All of Cella’s tenacity was required to get Blinger off the ground. Formerly at Arbonne International, she had the skills to sell a product, but not the wherewithal to make it. She reached out to freelance engineers via online marketplace Upwork, at first with little success. “The first engineer took more than half my savings. The second took the rest, plus a $20,000 loan.” These setbacks would have made most people give up. But Cella didn’t. There was a third engineering firm, and a fourth; both “took me for some money and for some angst.” 

In early 2018, she was still trying to develop a prototype simple enough, with as few specially made plastic parts as possible, to keep it affordable as a kids’ fashion toy. She convinced a fifth engineer to take the project, admitting she didn’t have his full fee up front but promising she would find a way. 

Cella credits her dad, former OU broadcaster John Brooks, with giving her a strong work ethic and a love of travel.

“He could’ve said, ‘Mmm, I don’t feel comfortable with that,’ and then, you know, I would’ve kept going and found one eventually. But he said, ‘Okay!’ And he believed me, and I think he felt a little sorry for me” after she had invested four years into the project to no avail. This time her stubbornness paid off. “It’s the craziest thing—my dream was in 2014, I hired him in 2018. It took four years to get to the fifth engineering firm, and he designed it in 30 days.” 

Now that Cella had a working prototype—a kid-friendly applicator that resembles a round stapler—there was still the question of paying the engineering firm. “I went to my kids, and I said, ‘What if we sell the house? And I’ll just build the Blinger myself in China.’  To most kids, that would be a weird question to ask, but my kids had been on the journey with me. They just stared at me for a little bit, and then my oldest said, ‘You gotta do it, Mom.’  ” Her voice breaks a little as she relates the story. “It gets me every time.”

Cella sold the house and half the family’s belongings, moving into a townhome with her four children, currently ages 17, 16, 14 and 8. That summer, after the kids went to bed, she’d stay up late to connect with the Chinese businesspeople making her production units. She booked a booth at 2018’s Dallas Toy Fair and received her first product run of 100 just in time.

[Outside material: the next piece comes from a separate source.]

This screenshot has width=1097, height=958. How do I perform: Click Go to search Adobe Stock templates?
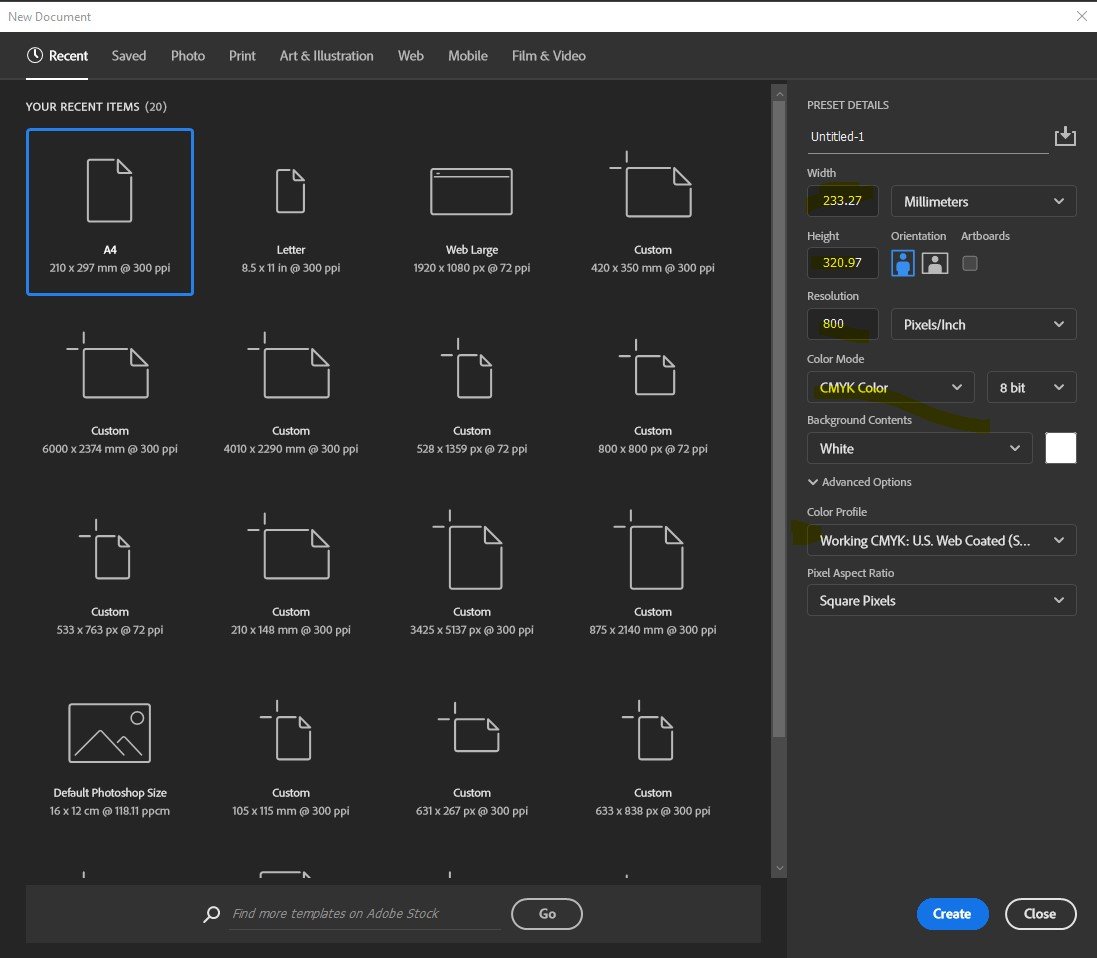point(546,913)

While in Dallas, she signed up for an event with an organization called Women in Toys, which gave her the opportunity to pitch Blinger to Walmart for 15 minutes. Earlier, she’d had meetings with a couple of toy companies about licensing the product, intending just to practice her presentation; instead, she got two offers. “It was my first real confirmation that I might have a winner here.” At the toy fair, she found herself bombarded with requests from women to use Blinger on their hair. After 30 or 40 such requests, she says, she knew success had finally arrived.

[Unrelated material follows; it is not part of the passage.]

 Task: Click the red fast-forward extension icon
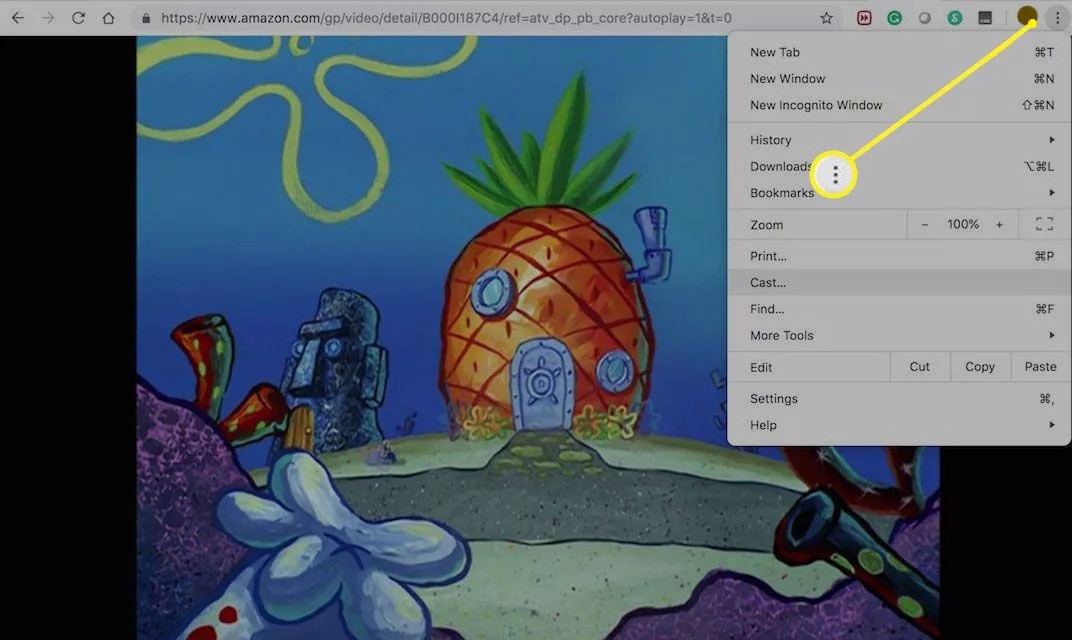coord(864,17)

Cella eventually licensed Blinger to a company called Wicked Cool Toys to scale up production and make it available to retailers like Walmart, Target and Amazon. Blinger sold 50 million units in 2019. In 2020, Women in Toys recognized Cella’s achievements with their Wonder Woman Award, and in 2021, Cella and her kids moved into the dream house her success allowed them to build. 

Cella plans to release “Bijou,” a women’s version of Blinger that uses real crystals and pearls later this year. “In hindsight, I would’ve launched the women’s version first for branding reasons,” she says. 

But if there’s one thing her history makes clear, it’s that Cella won’t let a minor setback stop her. She’s determined to shine.

Anna Andersen is a freelance writer living in Wichita, Kan.